West Texas Intermediate for May delivery fell as much as $1.40 to $47.28 a barrel in electronic trading on the New York Mercantile Exchange and was at $47.43 at 11 a.m. London time. The contract lost 19 cents to $48.68 on Monday. The volume of all futures traded was about 34 percent below the 100-day average for the time of day. Prices are down about 11 percent this year.
Iran Supplies
Brent for May settlement slid as much as $1.49, or 2.6 percent, to $54.80 a barrel on the London-based ICE Futures Europe exchange. It lost 12 cents to $56.29 a barrel on Monday. Prices are about 4 percent lower this quarter. The European benchmark crude traded at a premium of $7.58 to WTI.

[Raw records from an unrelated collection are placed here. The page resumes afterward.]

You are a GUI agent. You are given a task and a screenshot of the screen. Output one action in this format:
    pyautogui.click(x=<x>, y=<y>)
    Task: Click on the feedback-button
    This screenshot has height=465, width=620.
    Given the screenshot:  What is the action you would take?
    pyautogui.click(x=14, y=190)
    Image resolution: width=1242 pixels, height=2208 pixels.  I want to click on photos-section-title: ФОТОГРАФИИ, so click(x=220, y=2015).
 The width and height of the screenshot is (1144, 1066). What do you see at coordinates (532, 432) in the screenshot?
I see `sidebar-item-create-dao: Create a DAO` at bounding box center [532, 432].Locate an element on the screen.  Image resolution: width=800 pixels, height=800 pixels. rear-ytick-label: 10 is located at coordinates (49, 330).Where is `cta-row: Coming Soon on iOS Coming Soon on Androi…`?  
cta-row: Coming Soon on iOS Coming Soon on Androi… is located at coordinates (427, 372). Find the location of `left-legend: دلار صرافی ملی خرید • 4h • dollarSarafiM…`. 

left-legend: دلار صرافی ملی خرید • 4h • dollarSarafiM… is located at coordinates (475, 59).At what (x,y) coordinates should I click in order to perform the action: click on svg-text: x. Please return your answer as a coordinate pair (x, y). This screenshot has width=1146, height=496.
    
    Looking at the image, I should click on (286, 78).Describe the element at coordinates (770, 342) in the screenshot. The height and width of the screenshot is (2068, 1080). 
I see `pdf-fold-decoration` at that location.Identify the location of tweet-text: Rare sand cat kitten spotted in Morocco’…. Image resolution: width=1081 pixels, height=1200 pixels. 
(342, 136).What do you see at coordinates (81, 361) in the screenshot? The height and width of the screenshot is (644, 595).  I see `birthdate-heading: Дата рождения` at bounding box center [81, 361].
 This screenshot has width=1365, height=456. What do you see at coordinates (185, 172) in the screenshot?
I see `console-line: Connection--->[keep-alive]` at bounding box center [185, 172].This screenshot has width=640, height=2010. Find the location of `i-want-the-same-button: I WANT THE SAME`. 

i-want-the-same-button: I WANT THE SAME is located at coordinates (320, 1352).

Iran and world powers agreed to draft a new Chapter VII UN Security Council resolution, which will list the obligations of both sides, , Irannuc.ir said citing people familiar with the talks. The U.S. and France want a snapback mechanism that automatically reimposes sanctions should Iran violate the deal, the Iranian website reported.
‘Tricky Issues’
U.S. Secretary of State John Kerry said Monday, before the website’s report, that some “tricky issues” remain to be resolved if diplomats are to meet their timetable and reach an outline agreement on Iran’s nuclear program. Negotiators remain divided over the pace of easing sanctions and the research limits imposed on the Persian Gulf nation to ensure it can’t obtain nuclear weapons.
Iran could raise crude exports by 1 million barrels a day if sanctions were lifted, Oil Minister Bijan Namdar Zanganeh said March 16.
“If there’s an agreement, that could release a fair bit of oil into the market,” David Lennox, a resource analyst at Fat Prophets in Sydney, said by phone. “The price has been reasonably resilient given all the downside potential.”
U.S. crude stockpiles probably expanded further from a record last week, a Bloomberg survey showed before government data Wednesday.
In the U.S., crude inventories probably rose by 4.5 million barrels through March 27, according to the median forecast in the Bloomberg survey of six analysts before Wednesday’s Energy Information Administration report. Stockpiles have climbed the prior 11 weeks to 466.7 million, the highest level in weekly records from the Energy Department’s statistical arm dating back to August 1982.